San Francisco Chronicle - (Sunday)
U.S. experts join probe into crash
U.S. accident investigators arrived in China on Saturday to help authorities look for clues into what caused last month’s crash of a Boeing jetliner with 132 people aboard. The seven-member team from the National Transportation Safety Board will participate in the Civil Aviation Administration of China’s investigation of the March 21 crash of an American-made China Eastern Airlines Boeing 737-800.
As part of that assistance, the plane’s cockpit voice recorder is being downloaded and analyzed at a lab in Washington, federal officials said.
Investigators hope the recording will explain why the plane went into a nosedive from about 29,000 feet over a mountainous region in southeastern China. Officials have said that air traffic controllers were unable to get a response from the pilots while the plane was descending.
Searchers also recovered the plane’s flight-data recorder, which constantly captures speed, altitude, heading and other information and the performance of key systems on the aircraft, but that recorder was not being evaluated in Washington on Friday.

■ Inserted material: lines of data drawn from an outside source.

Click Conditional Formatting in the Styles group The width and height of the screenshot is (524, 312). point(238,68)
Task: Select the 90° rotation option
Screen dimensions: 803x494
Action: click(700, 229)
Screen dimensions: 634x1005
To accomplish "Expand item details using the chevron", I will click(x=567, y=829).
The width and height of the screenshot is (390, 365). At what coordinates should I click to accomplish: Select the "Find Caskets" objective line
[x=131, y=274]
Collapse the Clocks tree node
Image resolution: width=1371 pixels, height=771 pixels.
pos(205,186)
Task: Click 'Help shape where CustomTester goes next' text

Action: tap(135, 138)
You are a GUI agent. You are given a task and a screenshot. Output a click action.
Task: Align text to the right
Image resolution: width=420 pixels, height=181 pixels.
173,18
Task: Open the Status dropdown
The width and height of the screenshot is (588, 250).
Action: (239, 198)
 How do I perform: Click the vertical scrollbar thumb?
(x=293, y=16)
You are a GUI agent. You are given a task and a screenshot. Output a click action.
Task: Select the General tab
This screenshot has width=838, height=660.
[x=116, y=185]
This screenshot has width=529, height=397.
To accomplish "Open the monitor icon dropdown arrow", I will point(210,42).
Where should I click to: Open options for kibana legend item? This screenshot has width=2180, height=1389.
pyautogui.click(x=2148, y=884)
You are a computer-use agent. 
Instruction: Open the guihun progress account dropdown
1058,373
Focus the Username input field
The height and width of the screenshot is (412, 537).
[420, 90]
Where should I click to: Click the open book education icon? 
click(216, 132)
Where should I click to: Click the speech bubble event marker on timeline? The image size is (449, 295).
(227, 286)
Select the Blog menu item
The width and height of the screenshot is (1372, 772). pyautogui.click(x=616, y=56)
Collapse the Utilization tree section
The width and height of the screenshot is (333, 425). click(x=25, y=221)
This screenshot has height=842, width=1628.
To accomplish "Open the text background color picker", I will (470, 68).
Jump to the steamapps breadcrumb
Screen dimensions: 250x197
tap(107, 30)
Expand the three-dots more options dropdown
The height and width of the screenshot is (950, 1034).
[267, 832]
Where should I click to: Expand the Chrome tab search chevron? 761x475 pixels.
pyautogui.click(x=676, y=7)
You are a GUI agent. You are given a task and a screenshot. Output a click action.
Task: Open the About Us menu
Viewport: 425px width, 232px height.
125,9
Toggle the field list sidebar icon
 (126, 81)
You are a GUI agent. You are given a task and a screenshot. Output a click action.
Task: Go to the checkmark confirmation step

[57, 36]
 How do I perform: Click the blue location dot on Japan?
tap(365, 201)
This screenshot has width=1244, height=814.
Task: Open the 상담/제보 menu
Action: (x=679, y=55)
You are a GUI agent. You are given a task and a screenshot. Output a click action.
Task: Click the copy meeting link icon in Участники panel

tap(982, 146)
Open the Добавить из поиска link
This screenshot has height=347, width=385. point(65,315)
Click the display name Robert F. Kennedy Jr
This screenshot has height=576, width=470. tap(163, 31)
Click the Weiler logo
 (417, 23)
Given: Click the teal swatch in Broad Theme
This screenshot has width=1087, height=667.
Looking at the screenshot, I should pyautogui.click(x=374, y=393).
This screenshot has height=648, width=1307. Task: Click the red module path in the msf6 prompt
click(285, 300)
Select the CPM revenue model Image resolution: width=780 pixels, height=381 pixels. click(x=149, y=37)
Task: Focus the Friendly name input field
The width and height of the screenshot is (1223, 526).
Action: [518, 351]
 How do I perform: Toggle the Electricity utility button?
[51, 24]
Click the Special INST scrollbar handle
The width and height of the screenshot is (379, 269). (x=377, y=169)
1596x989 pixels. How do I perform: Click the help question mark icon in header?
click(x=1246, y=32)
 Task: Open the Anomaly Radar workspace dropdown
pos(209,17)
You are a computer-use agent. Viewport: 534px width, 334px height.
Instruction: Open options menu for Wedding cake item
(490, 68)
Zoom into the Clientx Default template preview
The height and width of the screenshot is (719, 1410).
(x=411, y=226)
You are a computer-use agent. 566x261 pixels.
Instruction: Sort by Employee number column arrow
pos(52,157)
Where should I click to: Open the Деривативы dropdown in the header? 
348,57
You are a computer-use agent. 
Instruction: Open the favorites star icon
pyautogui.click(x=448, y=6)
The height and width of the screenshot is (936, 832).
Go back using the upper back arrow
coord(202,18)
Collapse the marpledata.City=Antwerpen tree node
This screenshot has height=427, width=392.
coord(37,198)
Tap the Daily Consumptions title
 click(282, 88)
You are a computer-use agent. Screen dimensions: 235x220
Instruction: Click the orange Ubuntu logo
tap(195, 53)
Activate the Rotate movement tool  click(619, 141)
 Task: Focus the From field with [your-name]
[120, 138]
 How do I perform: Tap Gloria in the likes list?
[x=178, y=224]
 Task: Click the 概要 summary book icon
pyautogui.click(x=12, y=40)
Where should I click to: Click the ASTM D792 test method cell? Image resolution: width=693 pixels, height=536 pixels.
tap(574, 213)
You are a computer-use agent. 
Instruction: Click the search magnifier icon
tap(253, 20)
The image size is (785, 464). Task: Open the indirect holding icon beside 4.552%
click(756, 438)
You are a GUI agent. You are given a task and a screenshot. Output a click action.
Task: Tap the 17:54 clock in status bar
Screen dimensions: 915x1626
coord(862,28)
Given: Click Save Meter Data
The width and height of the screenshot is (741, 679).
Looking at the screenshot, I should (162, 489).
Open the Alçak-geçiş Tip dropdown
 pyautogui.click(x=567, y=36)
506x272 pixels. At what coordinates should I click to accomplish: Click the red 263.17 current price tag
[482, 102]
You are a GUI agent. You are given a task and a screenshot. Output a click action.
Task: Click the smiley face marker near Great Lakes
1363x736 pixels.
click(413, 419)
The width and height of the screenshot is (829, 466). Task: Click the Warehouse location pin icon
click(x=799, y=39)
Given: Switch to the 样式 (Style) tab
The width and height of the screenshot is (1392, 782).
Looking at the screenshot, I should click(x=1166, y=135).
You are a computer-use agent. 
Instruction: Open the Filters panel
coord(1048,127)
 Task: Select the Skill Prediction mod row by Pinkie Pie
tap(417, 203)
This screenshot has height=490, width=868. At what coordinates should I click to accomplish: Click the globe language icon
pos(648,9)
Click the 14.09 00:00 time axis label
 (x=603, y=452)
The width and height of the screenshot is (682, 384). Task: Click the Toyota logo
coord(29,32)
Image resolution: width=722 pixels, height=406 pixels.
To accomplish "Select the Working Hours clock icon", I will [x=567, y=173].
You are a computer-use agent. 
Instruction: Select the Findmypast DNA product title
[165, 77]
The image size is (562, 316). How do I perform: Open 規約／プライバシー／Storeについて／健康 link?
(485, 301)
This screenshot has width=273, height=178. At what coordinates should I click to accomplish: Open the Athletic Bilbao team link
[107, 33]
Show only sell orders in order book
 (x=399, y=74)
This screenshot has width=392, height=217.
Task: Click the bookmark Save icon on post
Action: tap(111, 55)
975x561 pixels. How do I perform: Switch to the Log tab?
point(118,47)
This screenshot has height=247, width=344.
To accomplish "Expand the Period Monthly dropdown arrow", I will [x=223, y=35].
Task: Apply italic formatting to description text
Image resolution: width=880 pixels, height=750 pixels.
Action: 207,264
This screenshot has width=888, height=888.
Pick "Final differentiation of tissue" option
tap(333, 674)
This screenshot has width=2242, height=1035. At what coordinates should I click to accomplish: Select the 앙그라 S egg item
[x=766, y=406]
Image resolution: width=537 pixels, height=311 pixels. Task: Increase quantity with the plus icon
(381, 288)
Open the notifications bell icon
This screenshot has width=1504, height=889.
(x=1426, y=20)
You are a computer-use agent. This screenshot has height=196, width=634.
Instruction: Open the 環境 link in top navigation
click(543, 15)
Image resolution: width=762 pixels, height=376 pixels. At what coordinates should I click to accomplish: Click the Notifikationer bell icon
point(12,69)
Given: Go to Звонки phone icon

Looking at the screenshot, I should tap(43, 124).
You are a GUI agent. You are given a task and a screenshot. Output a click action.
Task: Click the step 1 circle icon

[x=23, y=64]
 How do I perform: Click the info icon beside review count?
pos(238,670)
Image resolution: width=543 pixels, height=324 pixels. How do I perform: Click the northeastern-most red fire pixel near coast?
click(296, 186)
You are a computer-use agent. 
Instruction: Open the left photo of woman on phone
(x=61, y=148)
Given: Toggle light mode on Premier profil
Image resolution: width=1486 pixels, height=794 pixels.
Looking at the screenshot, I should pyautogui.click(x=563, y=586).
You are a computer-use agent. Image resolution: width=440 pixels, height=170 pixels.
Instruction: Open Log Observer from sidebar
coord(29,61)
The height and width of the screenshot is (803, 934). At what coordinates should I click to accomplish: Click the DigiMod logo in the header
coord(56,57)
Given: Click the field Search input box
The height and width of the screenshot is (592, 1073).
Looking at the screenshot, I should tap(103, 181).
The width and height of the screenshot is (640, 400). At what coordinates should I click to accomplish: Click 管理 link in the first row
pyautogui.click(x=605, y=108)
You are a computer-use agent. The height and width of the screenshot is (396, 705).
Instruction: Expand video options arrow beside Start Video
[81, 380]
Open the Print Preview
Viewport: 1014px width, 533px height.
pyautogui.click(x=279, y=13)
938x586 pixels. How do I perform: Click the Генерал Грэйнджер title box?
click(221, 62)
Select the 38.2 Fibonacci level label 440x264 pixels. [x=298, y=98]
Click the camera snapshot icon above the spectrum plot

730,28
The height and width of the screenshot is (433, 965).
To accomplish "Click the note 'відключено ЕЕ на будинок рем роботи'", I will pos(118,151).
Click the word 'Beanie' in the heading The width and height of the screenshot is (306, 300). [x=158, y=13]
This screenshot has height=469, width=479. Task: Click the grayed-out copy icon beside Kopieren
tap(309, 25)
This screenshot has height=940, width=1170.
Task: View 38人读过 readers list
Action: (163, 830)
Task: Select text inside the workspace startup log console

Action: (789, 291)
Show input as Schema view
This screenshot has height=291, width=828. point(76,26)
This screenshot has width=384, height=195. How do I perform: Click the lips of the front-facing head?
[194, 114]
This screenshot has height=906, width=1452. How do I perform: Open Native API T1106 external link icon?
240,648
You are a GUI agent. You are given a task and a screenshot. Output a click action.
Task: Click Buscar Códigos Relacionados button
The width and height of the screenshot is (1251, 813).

The impact caused by the crash in China created a 65foot-deep crater, set off a fire in the surrounding forest and smashed the plane into small pieces scattered over a wide area, some of them buried underground. More than 49,000 pieces of debris have been recovered, along with human remains and personal items.
A Chinese aviation safety official said a preliminary investigation report would be completed within 30 days of the crash.